> [Task statement]: When a record contains an image, skip the image and retype the rest of that record exactly.

> [Collected data entries]:

____________

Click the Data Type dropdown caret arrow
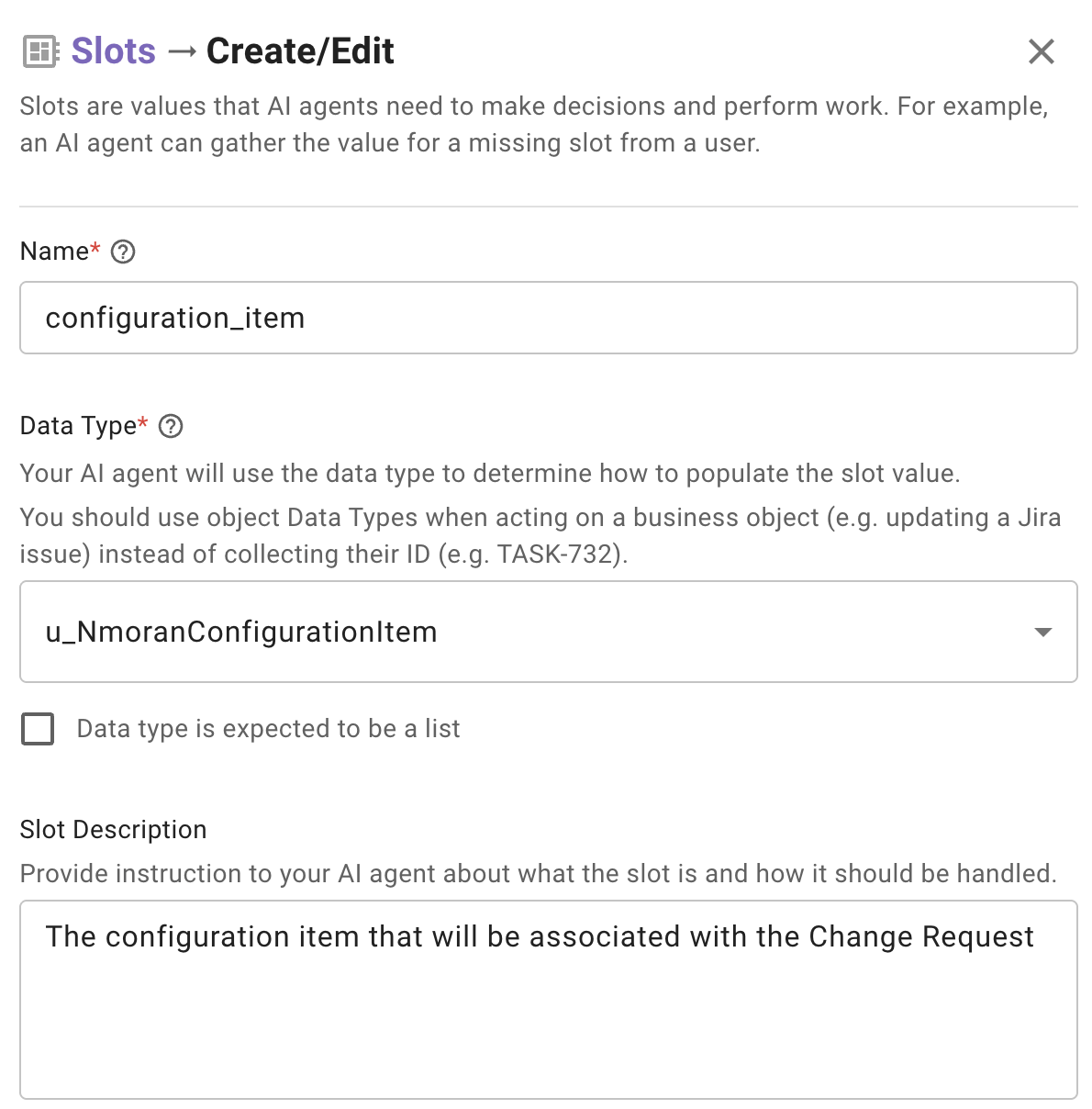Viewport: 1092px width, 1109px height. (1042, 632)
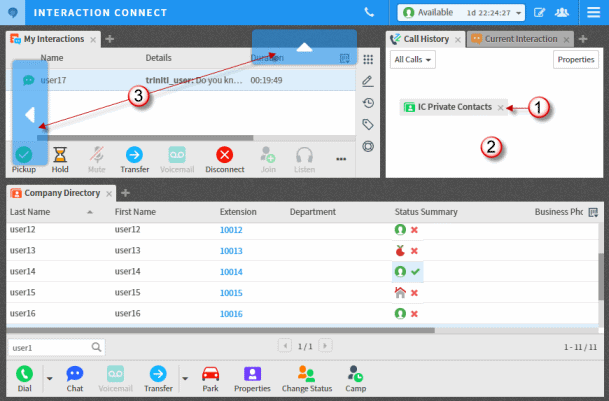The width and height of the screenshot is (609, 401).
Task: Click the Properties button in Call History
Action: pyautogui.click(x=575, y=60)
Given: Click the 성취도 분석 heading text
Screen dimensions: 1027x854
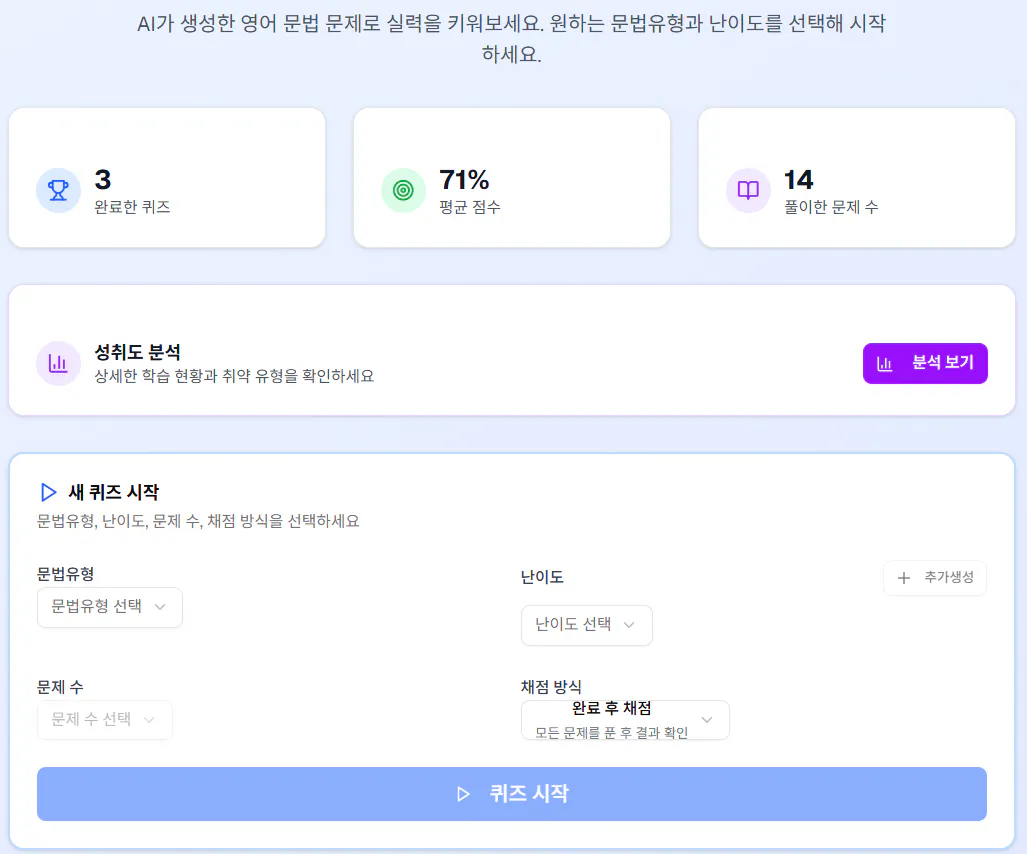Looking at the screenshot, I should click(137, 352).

____________

> [Solution to this exercise]:
Click the Data Type dropdown caret arrow
Viewport: 1092px width, 1109px height. (1042, 632)
The width and height of the screenshot is (609, 401).
Task: Click the Properties button in Call History
Action: pyautogui.click(x=575, y=60)
Given: Click the 성취도 분석 heading text
Screen dimensions: 1027x854
Looking at the screenshot, I should click(137, 352).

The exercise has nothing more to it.